We Live It, Not Just Advise It
Novel devices need novel evidence, and that evidence comes from real benches and real cycles. Within our family we develop and manufacture devices (Boulder iQ), sterilize and validate them (Boulder Sterilization), and test them (Boulder BioLabs, Boulder Package Testing). We build the special-controls evidence package as people who have actually generated that kind of data, not just summarized someone else’s.
How AuditIQ Helps
AuditIQ helps map your evidence against the special controls a De Novo establishes, surfacing where your documentation and QMS need to be strengthened before submission.

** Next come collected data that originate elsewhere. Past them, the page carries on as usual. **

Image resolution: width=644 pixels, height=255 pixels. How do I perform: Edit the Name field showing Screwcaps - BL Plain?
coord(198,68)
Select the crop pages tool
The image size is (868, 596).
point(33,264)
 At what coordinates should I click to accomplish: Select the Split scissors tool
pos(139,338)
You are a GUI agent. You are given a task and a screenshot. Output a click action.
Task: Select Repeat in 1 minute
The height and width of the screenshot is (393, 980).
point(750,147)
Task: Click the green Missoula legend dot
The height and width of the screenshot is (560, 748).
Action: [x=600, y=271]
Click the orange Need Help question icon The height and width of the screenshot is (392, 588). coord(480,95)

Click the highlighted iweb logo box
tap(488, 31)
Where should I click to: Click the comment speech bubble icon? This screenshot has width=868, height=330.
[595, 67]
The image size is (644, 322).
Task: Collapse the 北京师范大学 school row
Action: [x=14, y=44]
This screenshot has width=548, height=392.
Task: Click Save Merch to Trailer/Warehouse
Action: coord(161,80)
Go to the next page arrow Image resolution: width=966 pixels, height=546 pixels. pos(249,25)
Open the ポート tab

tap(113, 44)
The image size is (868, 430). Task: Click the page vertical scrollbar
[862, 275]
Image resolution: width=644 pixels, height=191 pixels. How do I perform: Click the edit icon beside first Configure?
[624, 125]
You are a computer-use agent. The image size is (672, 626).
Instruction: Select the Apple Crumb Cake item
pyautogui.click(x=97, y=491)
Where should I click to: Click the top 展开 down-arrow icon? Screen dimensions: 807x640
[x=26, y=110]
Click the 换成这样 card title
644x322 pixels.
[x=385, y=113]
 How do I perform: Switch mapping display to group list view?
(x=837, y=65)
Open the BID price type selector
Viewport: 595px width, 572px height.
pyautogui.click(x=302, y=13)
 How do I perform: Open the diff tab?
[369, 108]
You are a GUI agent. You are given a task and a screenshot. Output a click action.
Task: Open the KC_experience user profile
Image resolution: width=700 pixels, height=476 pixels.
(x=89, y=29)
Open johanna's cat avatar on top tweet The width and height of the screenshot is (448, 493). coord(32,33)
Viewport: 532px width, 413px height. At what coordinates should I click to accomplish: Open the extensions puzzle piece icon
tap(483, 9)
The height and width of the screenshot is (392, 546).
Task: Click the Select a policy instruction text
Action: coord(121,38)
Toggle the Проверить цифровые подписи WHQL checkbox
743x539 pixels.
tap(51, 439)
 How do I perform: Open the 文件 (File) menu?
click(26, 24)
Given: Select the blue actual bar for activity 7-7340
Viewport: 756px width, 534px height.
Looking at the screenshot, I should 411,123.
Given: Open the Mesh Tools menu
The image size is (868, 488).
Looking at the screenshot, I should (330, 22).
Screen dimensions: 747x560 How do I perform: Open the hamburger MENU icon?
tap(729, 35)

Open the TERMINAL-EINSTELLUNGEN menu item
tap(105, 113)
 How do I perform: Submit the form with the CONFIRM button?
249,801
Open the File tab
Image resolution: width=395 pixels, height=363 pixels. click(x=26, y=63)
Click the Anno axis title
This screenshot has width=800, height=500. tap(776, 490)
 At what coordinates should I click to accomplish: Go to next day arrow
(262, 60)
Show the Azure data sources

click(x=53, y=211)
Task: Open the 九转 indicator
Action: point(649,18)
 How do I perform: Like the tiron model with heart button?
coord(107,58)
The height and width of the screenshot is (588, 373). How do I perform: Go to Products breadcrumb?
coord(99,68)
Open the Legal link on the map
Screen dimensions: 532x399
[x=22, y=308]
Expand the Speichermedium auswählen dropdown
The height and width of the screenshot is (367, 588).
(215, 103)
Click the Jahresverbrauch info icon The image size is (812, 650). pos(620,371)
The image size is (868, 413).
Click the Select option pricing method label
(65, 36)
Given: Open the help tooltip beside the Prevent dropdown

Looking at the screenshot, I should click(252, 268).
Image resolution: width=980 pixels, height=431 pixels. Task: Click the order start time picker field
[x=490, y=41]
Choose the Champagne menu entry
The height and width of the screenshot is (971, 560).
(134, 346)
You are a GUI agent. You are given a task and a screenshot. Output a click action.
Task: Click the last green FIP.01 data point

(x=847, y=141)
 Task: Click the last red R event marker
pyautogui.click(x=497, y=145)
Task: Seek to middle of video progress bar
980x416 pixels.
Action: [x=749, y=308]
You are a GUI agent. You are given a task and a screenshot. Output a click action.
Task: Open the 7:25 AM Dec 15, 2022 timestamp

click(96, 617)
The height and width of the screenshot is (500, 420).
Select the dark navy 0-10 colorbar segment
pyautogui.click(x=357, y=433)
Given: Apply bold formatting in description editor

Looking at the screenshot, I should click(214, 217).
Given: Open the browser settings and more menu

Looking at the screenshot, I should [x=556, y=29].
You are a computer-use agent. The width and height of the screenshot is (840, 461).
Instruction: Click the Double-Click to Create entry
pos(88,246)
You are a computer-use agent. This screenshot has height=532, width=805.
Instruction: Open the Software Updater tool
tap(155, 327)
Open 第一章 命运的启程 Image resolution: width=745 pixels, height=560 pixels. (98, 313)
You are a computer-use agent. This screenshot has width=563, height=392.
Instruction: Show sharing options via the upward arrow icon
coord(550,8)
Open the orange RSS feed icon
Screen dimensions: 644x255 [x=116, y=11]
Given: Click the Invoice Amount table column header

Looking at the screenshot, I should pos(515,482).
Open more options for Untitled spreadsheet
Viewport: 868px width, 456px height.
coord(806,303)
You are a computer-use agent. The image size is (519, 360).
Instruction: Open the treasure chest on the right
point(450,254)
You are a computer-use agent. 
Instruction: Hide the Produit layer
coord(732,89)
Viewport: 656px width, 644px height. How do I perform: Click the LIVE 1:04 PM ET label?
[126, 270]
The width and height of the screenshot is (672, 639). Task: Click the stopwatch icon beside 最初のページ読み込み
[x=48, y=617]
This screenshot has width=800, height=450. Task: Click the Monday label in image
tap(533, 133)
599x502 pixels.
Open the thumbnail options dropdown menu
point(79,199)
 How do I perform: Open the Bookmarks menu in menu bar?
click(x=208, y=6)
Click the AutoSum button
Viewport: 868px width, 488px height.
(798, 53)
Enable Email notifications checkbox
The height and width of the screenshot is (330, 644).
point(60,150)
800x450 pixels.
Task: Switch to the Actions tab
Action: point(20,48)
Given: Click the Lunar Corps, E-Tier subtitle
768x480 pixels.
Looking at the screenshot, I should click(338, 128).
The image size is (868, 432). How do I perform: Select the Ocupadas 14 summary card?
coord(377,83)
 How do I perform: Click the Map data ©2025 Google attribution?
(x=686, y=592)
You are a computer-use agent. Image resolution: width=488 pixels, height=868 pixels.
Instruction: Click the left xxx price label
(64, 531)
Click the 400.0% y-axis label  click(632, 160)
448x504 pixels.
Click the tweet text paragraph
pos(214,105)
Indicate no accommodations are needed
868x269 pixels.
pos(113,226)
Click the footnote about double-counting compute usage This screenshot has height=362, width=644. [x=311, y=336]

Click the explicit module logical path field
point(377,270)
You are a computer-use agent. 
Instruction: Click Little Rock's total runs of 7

Learn more about AuditIQ →Frequently Asked Questions
When should I use De Novo instead of a 510(k)?
Use De Novo when there is no legally marketed predicate device that is substantially equivalent to yours. If you cannot make a credible substantial-equivalence argument, a 510(k) will be found Not Substantially Equivalent, and De Novo becomes the correct low-to-moderate-risk path.
How long does a De Novo take?
FDA’s MDUFA goal is 150 review days, but De Novo programs commonly run 9 to 18 months of calendar time end to end, driven by the depth of the evidence package and the novelty of the device. A Pre-Submission is essentially mandatory in practice to align on classification and testing.
Does a granted De Novo become a predicate?
Yes. A granted De Novo creates a new device classification with special controls, and subsequent devices of that type can use it as a 510(k) predicate — which is a meaningful first-mover advantage worth factoring into your strategy.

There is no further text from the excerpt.